▶ **About this task**:
Each record below should be given again exactly as it reads.

(Raw data Opens)

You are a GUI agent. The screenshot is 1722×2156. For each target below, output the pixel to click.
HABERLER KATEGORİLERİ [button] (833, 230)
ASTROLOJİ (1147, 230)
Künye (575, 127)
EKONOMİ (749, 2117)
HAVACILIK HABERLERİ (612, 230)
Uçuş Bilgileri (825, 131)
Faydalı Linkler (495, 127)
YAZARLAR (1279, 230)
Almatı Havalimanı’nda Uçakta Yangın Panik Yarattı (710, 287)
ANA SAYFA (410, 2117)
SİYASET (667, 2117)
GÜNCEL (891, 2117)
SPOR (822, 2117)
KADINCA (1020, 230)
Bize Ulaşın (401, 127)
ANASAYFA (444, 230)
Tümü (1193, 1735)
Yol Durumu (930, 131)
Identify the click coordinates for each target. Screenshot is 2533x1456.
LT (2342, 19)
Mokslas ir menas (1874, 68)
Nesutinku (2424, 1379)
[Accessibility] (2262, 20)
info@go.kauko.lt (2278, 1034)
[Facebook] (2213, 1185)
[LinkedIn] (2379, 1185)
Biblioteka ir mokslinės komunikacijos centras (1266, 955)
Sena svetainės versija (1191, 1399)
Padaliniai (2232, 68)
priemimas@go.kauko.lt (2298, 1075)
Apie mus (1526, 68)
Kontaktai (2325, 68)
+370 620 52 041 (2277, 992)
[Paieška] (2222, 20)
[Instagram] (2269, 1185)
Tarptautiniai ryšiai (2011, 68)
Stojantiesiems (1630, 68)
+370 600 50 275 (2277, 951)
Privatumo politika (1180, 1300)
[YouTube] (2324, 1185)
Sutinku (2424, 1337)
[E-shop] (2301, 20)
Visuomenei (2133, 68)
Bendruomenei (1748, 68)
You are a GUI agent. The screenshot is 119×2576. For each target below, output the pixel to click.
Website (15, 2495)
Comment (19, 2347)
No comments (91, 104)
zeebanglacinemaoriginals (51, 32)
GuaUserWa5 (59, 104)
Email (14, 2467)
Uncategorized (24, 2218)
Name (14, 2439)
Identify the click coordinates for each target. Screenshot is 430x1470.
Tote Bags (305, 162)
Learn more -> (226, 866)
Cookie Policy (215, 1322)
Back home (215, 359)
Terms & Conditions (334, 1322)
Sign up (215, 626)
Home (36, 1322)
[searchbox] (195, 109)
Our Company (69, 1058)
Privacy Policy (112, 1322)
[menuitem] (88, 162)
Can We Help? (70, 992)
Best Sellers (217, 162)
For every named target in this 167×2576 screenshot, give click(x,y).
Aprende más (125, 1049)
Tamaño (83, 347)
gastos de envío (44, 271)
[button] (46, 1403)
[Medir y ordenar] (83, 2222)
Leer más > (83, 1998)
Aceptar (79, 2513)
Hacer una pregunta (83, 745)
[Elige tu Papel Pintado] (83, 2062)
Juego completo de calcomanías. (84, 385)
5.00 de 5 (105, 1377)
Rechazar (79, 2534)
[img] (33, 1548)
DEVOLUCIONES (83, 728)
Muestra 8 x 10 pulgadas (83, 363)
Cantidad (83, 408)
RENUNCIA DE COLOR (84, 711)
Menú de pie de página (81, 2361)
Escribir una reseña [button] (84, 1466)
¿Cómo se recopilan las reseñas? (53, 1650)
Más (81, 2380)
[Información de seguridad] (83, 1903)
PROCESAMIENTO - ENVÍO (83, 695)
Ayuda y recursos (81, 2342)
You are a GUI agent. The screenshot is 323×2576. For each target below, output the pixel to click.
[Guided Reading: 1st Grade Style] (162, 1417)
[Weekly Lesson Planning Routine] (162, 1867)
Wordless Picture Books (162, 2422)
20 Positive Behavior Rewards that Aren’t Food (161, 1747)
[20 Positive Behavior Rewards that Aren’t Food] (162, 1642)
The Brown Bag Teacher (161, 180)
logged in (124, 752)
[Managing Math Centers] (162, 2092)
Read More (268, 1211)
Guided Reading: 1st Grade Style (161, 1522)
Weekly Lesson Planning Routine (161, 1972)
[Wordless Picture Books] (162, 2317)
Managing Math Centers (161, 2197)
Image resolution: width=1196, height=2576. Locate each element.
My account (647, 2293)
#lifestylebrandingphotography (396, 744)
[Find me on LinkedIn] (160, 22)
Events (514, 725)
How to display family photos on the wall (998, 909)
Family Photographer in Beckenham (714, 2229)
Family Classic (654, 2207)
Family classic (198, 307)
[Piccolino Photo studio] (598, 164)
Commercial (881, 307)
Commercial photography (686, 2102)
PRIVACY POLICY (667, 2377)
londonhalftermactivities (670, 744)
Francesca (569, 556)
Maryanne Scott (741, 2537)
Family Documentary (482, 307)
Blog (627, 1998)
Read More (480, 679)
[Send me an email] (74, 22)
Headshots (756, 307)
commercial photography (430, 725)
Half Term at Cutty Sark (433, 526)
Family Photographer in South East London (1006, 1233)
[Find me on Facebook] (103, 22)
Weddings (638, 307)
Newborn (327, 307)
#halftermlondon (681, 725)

(Raw data Closes)

▶ **Task response**:
You are a GUI agent. The screenshot is 1722×2156. For each target below, output the pixel to click.
HABERLER KATEGORİLERİ [button] (833, 230)
ASTROLOJİ (1147, 230)
Künye (575, 127)
EKONOMİ (749, 2117)
HAVACILIK HABERLERİ (612, 230)
Uçuş Bilgileri (825, 131)
Faydalı Linkler (495, 127)
YAZARLAR (1279, 230)
Almatı Havalimanı’nda Uçakta Yangın Panik Yarattı (710, 287)
ANA SAYFA (410, 2117)
SİYASET (667, 2117)
GÜNCEL (891, 2117)
SPOR (822, 2117)
KADINCA (1020, 230)
Bize Ulaşın (401, 127)
ANASAYFA (444, 230)
Tümü (1193, 1735)
Yol Durumu (930, 131)
Identify the click coordinates for each target. Screenshot is 2533x1456.
LT (2342, 19)
Mokslas ir menas (1874, 68)
Nesutinku (2424, 1379)
[Accessibility] (2262, 20)
info@go.kauko.lt (2278, 1034)
[Facebook] (2213, 1185)
[LinkedIn] (2379, 1185)
Biblioteka ir mokslinės komunikacijos centras (1266, 955)
Sena svetainės versija (1191, 1399)
Padaliniai (2232, 68)
priemimas@go.kauko.lt (2298, 1075)
Apie mus (1526, 68)
Kontaktai (2325, 68)
+370 620 52 041 (2277, 992)
[Paieška] (2222, 20)
[Instagram] (2269, 1185)
Tarptautiniai ryšiai (2011, 68)
Stojantiesiems (1630, 68)
+370 600 50 275 (2277, 951)
Privatumo politika (1180, 1300)
[YouTube] (2324, 1185)
Sutinku (2424, 1337)
[E-shop] (2301, 20)
Visuomenei (2133, 68)
Bendruomenei (1748, 68)
You are a GUI agent. The screenshot is 119×2576. For each target below, output the pixel to click.
Website (15, 2495)
Comment (19, 2347)
No comments (91, 104)
zeebanglacinemaoriginals (51, 32)
GuaUserWa5 (59, 104)
Email (14, 2467)
Uncategorized (24, 2218)
Name (14, 2439)
Identify the click coordinates for each target. Screenshot is 430x1470.
Tote Bags (305, 162)
Learn more -> (226, 866)
Cookie Policy (215, 1322)
Back home (215, 359)
Terms & Conditions (334, 1322)
Sign up (215, 626)
Home (36, 1322)
[searchbox] (195, 109)
Our Company (69, 1058)
Privacy Policy (112, 1322)
[menuitem] (88, 162)
Can We Help? (70, 992)
Best Sellers (217, 162)
For every named target in this 167×2576 screenshot, give click(x,y).
Aprende más (125, 1049)
Tamaño (83, 347)
gastos de envío (44, 271)
[button] (46, 1403)
[Medir y ordenar] (83, 2222)
Leer más > (83, 1998)
Aceptar (79, 2513)
Hacer una pregunta (83, 745)
[Elige tu Papel Pintado] (83, 2062)
Juego completo de calcomanías. (84, 385)
5.00 de 5 (105, 1377)
Rechazar (79, 2534)
[img] (33, 1548)
DEVOLUCIONES (83, 728)
Muestra 8 x 10 pulgadas (83, 363)
Cantidad (83, 408)
RENUNCIA DE COLOR (84, 711)
Menú de pie de página (81, 2361)
Escribir una reseña [button] (84, 1466)
¿Cómo se recopilan las reseñas? (53, 1650)
Más (81, 2380)
[Información de seguridad] (83, 1903)
PROCESAMIENTO - ENVÍO (83, 695)
Ayuda y recursos (81, 2342)
You are a GUI agent. The screenshot is 323×2576. For each target below, output the pixel to click.
[Guided Reading: 1st Grade Style] (162, 1417)
[Weekly Lesson Planning Routine] (162, 1867)
Wordless Picture Books (162, 2422)
20 Positive Behavior Rewards that Aren’t Food (161, 1747)
[20 Positive Behavior Rewards that Aren’t Food] (162, 1642)
The Brown Bag Teacher (161, 180)
logged in (124, 752)
[Managing Math Centers] (162, 2092)
Read More (268, 1211)
Guided Reading: 1st Grade Style (161, 1522)
Weekly Lesson Planning Routine (161, 1972)
[Wordless Picture Books] (162, 2317)
Managing Math Centers (161, 2197)
Image resolution: width=1196, height=2576. Locate each element.
My account (647, 2293)
#lifestylebrandingphotography (396, 744)
[Find me on LinkedIn] (160, 22)
Events (514, 725)
How to display family photos on the wall (998, 909)
Family Photographer in Beckenham (714, 2229)
Family Classic (654, 2207)
Family classic (198, 307)
[Piccolino Photo studio] (598, 164)
Commercial (881, 307)
Commercial photography (686, 2102)
PRIVACY POLICY (667, 2377)
londonhalftermactivities (670, 744)
Francesca (569, 556)
Maryanne Scott (741, 2537)
Family Documentary (482, 307)
Blog (627, 1998)
Read More (480, 679)
[Send me an email] (74, 22)
Headshots (756, 307)
commercial photography (430, 725)
Half Term at Cutty Sark (433, 526)
Family Photographer in South East London (1006, 1233)
[Find me on Facebook] (103, 22)
Weddings (638, 307)
Newborn (327, 307)
#halftermlondon (681, 725)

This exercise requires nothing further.